Das Potenzial für neue Parteien ist in der Alpenrepublik besonders groß. Mehrere Umfragen belegten, dass viele Österreicher offen dafür sind, ihre bisherigen Präferenzen aufzugeben. Aus diesem Grund gab es in den vergangenen Monaten schon Überlegungen, um den früheren Bundeskanzler Christian Kern eine neue politische Kraft zu zimmern – doch der Sozialdemokrat winkte ab.

„Viele Leute sitzen im Wartesaal", sagte ein Wiener Polit-Stratege dem „Spiegel“ schon im Frühjahr. Die Präsidentschaftswahl zeigt, dass Polit-Neulinge wie Bierpartei-Gründer Wlazny und der Rechtsanwalt Wallentin bereit sind, die Wartenden abzuholen.

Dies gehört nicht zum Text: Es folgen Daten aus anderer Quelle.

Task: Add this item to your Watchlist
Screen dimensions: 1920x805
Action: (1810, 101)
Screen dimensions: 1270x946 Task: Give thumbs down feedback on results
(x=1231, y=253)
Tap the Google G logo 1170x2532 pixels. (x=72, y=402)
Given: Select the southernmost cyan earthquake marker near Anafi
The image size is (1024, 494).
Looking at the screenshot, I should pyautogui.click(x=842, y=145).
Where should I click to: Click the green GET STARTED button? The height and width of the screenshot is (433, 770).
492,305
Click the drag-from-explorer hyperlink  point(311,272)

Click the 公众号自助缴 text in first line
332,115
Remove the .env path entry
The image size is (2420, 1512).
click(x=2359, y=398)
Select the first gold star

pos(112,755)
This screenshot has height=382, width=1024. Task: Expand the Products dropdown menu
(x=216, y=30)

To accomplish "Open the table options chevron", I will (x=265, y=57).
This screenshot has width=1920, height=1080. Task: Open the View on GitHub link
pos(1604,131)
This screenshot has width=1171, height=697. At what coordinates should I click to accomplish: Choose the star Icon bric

Oliver Das Gupta, „Spiegel“ (Hamburg)

„Eine gute Sache"

"In einem Klima der politischen Instabilität wollte Alexander Van der Bellen Sicherheit geben: Seine reflektierten Reden, seine getragene Stimme, seine väterliche Figur erhielten das Vertrauen der Österreicher in deren Institutionen. (...) Auch wenn Alexander Van der Bellen während seiner Amtszeit niemals sein Engagement für den Klimaschutz oder Europa versteckt hat, mischte er sich doch nur selten in die politische Debatte ein, was ihm mitunter auch vorgehalten wurde. Doch es war zweifellos diese seinem Amt innewohnende Distanz, die aus dem früheren Abgeordneten und Grünen-Chef die bevorzugte politische Persönlichkeit der Österreicher gemacht hat. Alexander Van der Bellen wird nicht als ein Politiker wie jeder andere angesehen, und in einem Land, in dem das Vertrauen ins politische Personal erodiert, ist das eine gute Sache."

"Le Temps" (Genf)

„Ein Symbol der Stabilität"

"Van der Bellen, ein Unabhängiger mit umweltbewusster Vergangenheit, gilt als Symbol der Stabilität angesichts der Inflation, der Energiekrise und anderer Folgen der russischen Invasion in der Ukraine und vermeidet es, mit dieser absoluten Mehrheit in einen zweiten Wahlgang zu gehen. Bei seiner Stimmabgabe am Vormittag in Wien antwortete er auf die Frage der anwesenden Journalisten, ob er genug Energie für weitere sechs Jahre als Staatsoberhaupt habe: "Sonst wäre ich nicht hier. Ich glaube, man unterschätzt die Energie, die einem die Position gibt"."